3 Replies Latest reply on Mar 27, 2017 1:08 PM by johnaldridge

    BadSSL.com Query -  wrong.host?


      Hello all. I happened to come across this tweet: https://twitter.com/konklone/status/842377019971244033?s=03 and so I hopped on over to badssl.com/dashboard and saw the following. I was wondering if anyone might know what would trigger the wrong.host issue (maybe even the dh1024 one too). I think it's because 1. wrong.host.badssl.com will connect when the hostname on the certificate doesn't match the hostname URL being requested, and 2. dh1024does DHE using 1024bits as opposed to 2048 bits. Is there even any way to force DH2048? I actually hadn't seen any DH settings in the SSL Scanner.



        • 1. Re: BadSSL.com Query -  wrong.host?

          I was using a SSL Scanner ruleset that I had imported from my earlier version of MWG. A slight change was made to the newer version's SSL Scanner (Verify Safe Signature Algorithms rule made into a ruleset of its own and placed above Verify Common Name (Proxy Setup) ruleset). After importing the new version, MWG had no problems realizing a CN Mismatch error.



          Still, BadSSL.com is a great resource.

          • 2. Re: BadSSL.com Query -  wrong.host?

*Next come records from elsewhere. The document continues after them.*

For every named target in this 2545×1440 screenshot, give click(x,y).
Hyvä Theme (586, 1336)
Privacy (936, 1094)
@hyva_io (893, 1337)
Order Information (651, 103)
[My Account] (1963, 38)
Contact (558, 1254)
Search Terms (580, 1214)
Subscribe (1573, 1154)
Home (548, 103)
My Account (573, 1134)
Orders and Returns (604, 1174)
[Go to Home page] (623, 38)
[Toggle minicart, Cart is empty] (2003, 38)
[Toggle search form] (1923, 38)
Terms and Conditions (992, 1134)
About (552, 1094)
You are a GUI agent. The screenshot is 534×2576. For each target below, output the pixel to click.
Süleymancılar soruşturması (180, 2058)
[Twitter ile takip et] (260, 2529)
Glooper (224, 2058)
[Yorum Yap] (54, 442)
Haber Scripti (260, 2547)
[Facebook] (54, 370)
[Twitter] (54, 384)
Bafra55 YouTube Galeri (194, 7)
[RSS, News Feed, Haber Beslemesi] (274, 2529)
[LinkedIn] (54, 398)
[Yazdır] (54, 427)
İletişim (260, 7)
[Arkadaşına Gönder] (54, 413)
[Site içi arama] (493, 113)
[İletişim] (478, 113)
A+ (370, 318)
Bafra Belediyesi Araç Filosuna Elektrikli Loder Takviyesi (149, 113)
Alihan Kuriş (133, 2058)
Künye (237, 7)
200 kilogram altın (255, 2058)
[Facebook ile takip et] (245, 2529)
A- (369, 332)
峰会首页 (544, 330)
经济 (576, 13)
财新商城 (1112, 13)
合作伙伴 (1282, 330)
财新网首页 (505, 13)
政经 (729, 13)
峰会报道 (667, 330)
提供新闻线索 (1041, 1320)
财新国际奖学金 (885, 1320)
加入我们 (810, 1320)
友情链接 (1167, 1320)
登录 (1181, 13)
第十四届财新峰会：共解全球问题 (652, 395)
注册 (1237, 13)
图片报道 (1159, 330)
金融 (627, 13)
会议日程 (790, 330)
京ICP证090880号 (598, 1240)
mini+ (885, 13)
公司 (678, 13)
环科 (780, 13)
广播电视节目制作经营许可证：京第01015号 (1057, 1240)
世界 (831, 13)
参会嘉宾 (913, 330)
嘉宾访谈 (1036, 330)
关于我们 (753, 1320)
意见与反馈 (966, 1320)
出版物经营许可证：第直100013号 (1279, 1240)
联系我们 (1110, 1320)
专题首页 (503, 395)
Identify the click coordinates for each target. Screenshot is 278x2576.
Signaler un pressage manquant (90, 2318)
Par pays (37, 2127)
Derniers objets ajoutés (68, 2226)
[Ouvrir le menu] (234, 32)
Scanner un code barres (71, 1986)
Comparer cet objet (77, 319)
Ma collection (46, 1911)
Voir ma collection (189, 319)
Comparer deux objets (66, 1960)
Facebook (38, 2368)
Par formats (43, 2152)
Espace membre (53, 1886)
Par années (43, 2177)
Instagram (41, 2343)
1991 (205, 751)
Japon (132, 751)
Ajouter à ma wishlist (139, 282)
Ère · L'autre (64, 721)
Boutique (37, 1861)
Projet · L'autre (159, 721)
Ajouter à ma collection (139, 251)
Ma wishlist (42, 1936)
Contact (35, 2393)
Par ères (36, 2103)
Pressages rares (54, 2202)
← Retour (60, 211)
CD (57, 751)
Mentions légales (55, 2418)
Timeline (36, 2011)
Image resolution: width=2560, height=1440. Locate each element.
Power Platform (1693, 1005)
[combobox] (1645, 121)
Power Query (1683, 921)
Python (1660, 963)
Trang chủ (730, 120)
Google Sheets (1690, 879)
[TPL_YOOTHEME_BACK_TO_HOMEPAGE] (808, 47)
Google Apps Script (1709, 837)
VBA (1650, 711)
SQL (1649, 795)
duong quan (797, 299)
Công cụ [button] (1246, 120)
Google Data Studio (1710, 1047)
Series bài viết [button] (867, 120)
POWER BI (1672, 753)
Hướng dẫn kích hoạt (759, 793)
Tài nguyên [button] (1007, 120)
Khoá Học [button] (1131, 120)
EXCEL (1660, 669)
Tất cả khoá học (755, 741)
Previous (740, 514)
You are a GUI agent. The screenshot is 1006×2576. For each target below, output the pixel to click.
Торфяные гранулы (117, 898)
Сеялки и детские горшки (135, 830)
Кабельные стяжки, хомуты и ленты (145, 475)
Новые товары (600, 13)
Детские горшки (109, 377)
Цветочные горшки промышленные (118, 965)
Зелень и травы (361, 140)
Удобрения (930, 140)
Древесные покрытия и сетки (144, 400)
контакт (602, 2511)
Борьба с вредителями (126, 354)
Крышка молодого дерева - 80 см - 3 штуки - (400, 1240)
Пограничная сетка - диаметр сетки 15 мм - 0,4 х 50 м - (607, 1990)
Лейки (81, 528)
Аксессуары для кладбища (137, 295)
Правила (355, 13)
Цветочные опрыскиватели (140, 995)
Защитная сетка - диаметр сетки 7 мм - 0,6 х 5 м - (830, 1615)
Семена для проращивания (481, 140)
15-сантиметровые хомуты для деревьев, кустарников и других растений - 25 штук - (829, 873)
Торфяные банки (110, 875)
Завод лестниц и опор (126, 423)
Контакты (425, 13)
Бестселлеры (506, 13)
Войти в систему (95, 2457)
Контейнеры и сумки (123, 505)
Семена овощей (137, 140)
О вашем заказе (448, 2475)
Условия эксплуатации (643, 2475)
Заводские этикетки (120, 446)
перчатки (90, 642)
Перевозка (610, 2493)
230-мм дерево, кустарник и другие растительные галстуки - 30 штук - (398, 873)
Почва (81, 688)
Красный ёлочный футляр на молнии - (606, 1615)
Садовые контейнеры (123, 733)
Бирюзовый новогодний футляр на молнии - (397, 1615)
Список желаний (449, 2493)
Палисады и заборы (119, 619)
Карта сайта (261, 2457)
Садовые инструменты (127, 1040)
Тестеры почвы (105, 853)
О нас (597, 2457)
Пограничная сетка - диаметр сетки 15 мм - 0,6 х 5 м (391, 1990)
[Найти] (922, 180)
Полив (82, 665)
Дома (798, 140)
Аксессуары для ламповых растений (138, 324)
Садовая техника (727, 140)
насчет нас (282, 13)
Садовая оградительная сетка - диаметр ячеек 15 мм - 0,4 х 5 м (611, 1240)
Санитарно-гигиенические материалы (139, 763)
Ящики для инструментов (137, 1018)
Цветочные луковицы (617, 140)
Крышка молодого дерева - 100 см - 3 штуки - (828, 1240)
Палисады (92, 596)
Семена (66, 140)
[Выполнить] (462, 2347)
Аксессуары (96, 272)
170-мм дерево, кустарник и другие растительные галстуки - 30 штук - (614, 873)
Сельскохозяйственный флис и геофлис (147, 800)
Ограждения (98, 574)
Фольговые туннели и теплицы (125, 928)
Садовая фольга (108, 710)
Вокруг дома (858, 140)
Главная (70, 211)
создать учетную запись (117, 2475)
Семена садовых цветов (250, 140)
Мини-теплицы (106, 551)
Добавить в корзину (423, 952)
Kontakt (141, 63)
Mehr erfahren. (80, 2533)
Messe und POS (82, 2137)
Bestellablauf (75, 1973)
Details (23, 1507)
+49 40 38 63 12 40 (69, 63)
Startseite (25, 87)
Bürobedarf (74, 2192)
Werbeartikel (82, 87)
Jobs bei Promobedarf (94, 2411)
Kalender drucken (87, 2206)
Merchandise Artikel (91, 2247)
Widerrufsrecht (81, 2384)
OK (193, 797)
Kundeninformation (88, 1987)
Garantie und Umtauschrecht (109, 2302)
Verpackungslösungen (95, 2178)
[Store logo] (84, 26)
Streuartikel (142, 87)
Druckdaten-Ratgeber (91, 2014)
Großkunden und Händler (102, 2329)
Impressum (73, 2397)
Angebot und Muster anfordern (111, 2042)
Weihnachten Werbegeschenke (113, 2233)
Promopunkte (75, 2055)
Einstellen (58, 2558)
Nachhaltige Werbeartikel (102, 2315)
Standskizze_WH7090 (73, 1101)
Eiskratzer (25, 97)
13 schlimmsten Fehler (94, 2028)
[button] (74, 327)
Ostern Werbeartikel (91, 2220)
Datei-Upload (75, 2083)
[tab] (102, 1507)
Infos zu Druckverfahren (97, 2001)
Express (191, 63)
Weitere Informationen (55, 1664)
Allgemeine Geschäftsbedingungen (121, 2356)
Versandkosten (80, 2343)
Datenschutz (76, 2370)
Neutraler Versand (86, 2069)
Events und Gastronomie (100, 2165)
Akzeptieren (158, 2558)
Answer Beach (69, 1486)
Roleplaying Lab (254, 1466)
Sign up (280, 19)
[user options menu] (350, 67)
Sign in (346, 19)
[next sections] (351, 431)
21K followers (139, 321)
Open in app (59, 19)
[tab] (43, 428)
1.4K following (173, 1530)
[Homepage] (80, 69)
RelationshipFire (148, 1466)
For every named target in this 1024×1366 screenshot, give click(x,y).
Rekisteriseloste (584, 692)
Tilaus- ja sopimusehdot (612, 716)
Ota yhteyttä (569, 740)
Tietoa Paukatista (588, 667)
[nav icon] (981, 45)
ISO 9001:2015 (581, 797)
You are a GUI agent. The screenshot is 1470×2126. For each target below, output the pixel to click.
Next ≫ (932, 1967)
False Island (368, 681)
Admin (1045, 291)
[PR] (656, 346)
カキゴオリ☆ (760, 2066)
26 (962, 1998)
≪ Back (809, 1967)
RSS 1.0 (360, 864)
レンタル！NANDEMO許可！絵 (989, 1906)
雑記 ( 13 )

            Did you ever figure out about the dh1024 setting? I'm having a similar issue with our internal compliance folks complaining about the fact that my policy trips on the same thing on badssl.com. Haven't figured out if we need to disable it and if so how would you do that. I'm assuming its a change to the server side cipher list in the certificate verification settings but not 100% sure.

            • 3. Re: BadSSL.com Query -  wrong.host?

              I recently did a workup of a cipher-suite spec. for our configuration.  This it based on cipher-suite listing provided at: Qualys SSL Labs - Projects / User Agent Capabilities: Firefox 49  / Win 7


              After tinkering with openssl cipher command, this is what I came up with:




              I believe this excludes all CBC (Cipher block chaining) suites, but it also seems to exclude all plain vanilla DH suites.


              Note that there were a couple of cipher suites available in the latest Firefox and Chrome version that are not available in Web Gateway.  I don't remember what they were, but it's easy enough to figure it out if anyone's interested.